任务说明: 根据这篇讲 Hive 优化技巧的短文，多表连接时，Hive 默认把查询里的哪个表当作大表？

参数设置：hive> set hive exec: parallel=true

可并行的任务较多时，可以开启并发执行，提高执行效率

比如：union （all）可以并行

技巧5：laterval view explode()行转列

需求：求出每个品类有多少人购买？

步骤：（放置在from 之后，起修饰表的作用）

1、split(category_detail,',') 分割品类

2、explode( split(category_detail,',') ) b 将品类行转列记得为之命名

3、laterval view explode( split(category_detail,',') ) b as category 将user_id赋予到每个购买过的品类中（laterval 为横向的意思）

语句：
select b.category , count(distnct a.user_id)
from user_good_category a
laterval view explode( split(category_detail,',') ) b as category
group by b.category;

结果：

技巧6：表连接优化（锦上添花）

小表在前，大表在后（join）
- hive假定查询中最后的一个表是大表，会在查询小表的同事将其缓存起来；当扫描好小表后，扫描已经换缓存起来的大表就会快很多
使用相同的连接键
- 对多表join连接时，即使有多个唯一键值，也要使用相同的连接键，因为只会产生一个mapredurce job，（如id\name，都是唯一键，需要统一连接键）、
尽早的过滤数据
- 减少每个阶段的数据量；对于区分表要加区分限制；同时选择需要用到的字段而不是*
逻辑过于复杂的时候，使用中间表

技巧7：解决数据倾斜

表现：当执行进度在99%或100%中停滞不前，查看任务监控页面，发现只有少量redurce子任务未完成，因为其处理的数据量远超其他redurce

控制产生的数据倾斜
- 解决：：尽量在连接前，先去除连接键的NULL值，因为计算机无法将A表的null匹配给B表的某个null
- 例子：on a.user_id=b.user_id and a.user_id is not null
大小表连接中（数据量差异极大）
- 解决：将小表放到内存中，在map端做join
- 例子：select /* +mapjoin(a)*/, b.* from a join b on a.*=b.*
两个表连接条件的字段数据类型不一致（少见、适用于量大）
- 解决：两个表连接条件的字段数据类型转换成一致
- 例子：on a.user_id = cast(b.user_id as string)

技巧8：如何计算按月累计去重

需求：2017、2018按月计算累计去重用户数

方法一、（推荐）

步骤：

查询每个用户每年最先出现在的月份
基于1.聚合计算每年每月的首次在当年当月出现的用户数
基于2.累计计算每年每月累计的用户数

select b.year,b.min_month,sum(b.user_num) over(partition by b.year order by b.month)
from (select a.year,a.min_month,count(distinct a.user_id) user_num
     from(select year(dt) as year , user_id, min(month(dt)) min_month
          from user_trade
          where year(dt) in (2017,2018)

所给资料:
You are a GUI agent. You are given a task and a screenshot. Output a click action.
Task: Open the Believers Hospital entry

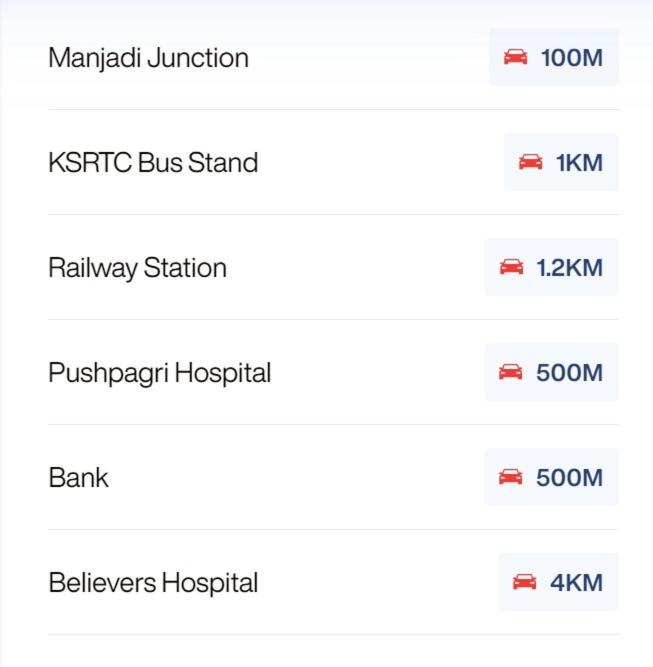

解答: 查询中最后的一个表。